How to handle assertion disables in gate-level simulation?

Hi,

I’m running into an issue re-using assertions in gate-level sims.

At the top level of our testbench, I have a number of control bits that are used as the disable conditions for our assertions. The problem is that in gate-level sim, all those signals are gone, presumably as they don’t connect to the design.

SOME_ASSERT_CHECK : assert property(some_assertion(**disable_bit**, argumentX, argumentY) );

Right now I’m working around the issue by defining a series of gate-sim specific behavioral tasks that uses $asserton and $assertoff to control assertions, but I have to write one statement for each and every assertion out there and it seems to me that there surely must be a better and cleaner way to do this.

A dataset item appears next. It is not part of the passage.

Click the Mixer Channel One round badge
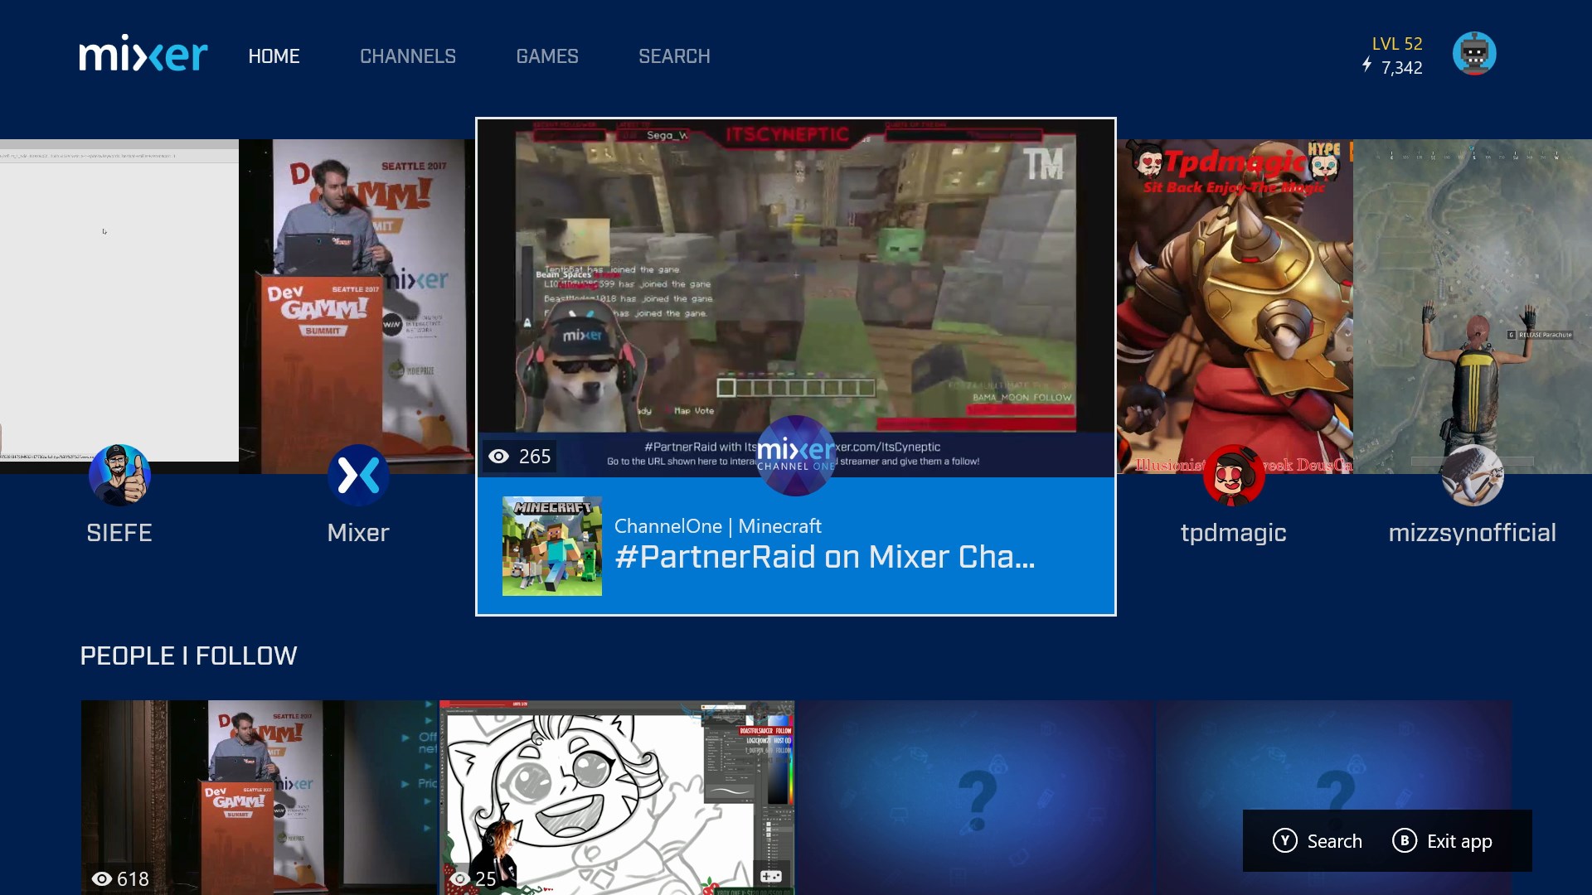795,455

Any recommendations on how one can go about controlling assertion disables that functions smoothly both in regular sim and gate-level sim?

Thanks!

In reply to silverace99:

You might want to look at your tools documentation for disabling assertions on the command line with wildcards.

Does it help to use an command line option “+DISABLE_IN_GLS”. When you run simulation with this command line option, the assertion will be disabled.

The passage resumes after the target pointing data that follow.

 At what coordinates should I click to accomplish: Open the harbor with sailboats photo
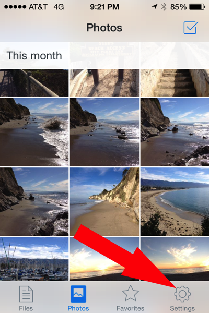[34, 259]
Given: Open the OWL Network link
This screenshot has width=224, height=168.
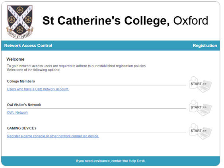Looking at the screenshot, I should pos(18,113).
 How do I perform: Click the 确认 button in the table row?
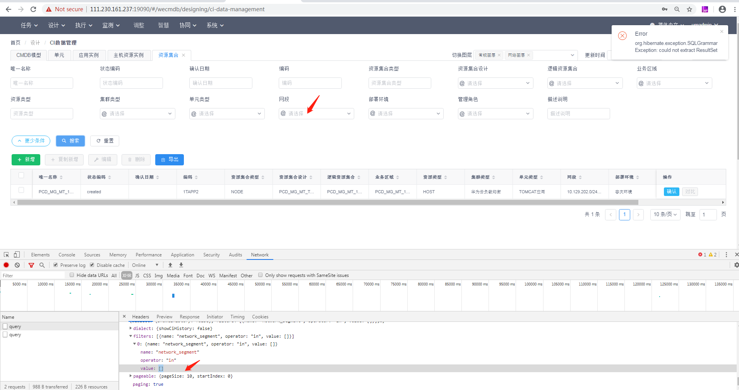click(671, 191)
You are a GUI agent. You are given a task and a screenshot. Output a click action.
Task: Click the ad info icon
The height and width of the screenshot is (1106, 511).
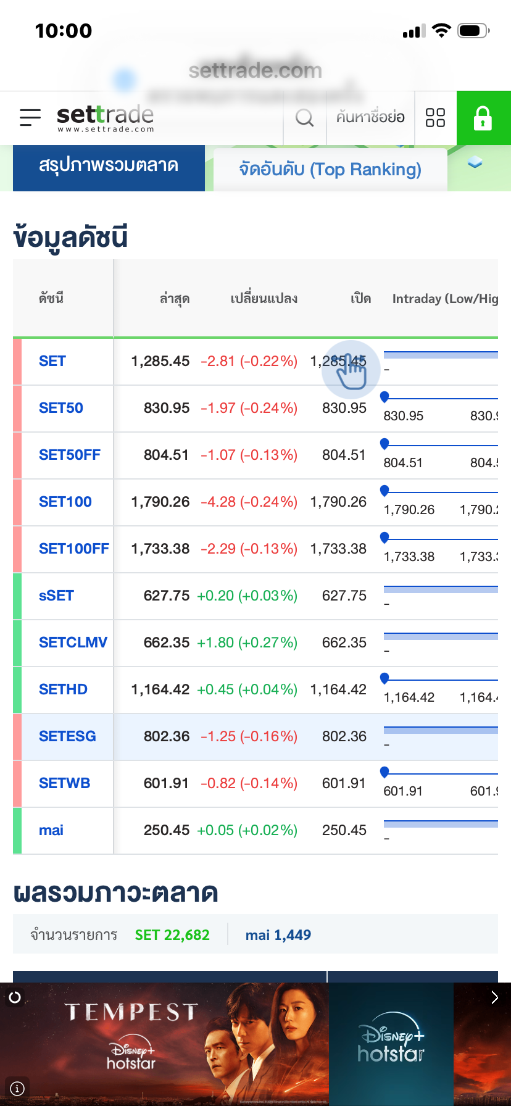[x=17, y=1088]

disable_bit = disable_bit || $test$plusargs(“DISABLE_IN_GLS”);

In reply to Lina.Lin:

Does it help to use an command line option “+DISABLE_IN_GLS”. When you run simulation with this command line option, the assertion will be disabled.
disable_bit = disable_bit || $test$plusargs(“DISABLE_IN_GLS”);

Well actually, i want to run the assertion in GLS also.

But your idea seems like it could work if i use plusargs to replace the disable bits. Something like


SOME_ASSERT_CHECK : assert property(some_assertion($value$plusargs("TURN_OFF_THIS_ASSERT_TYPE"), argumentX, argumentY) );

Seems like a reasonably clean solution. But I’m happy to hear other thoughts!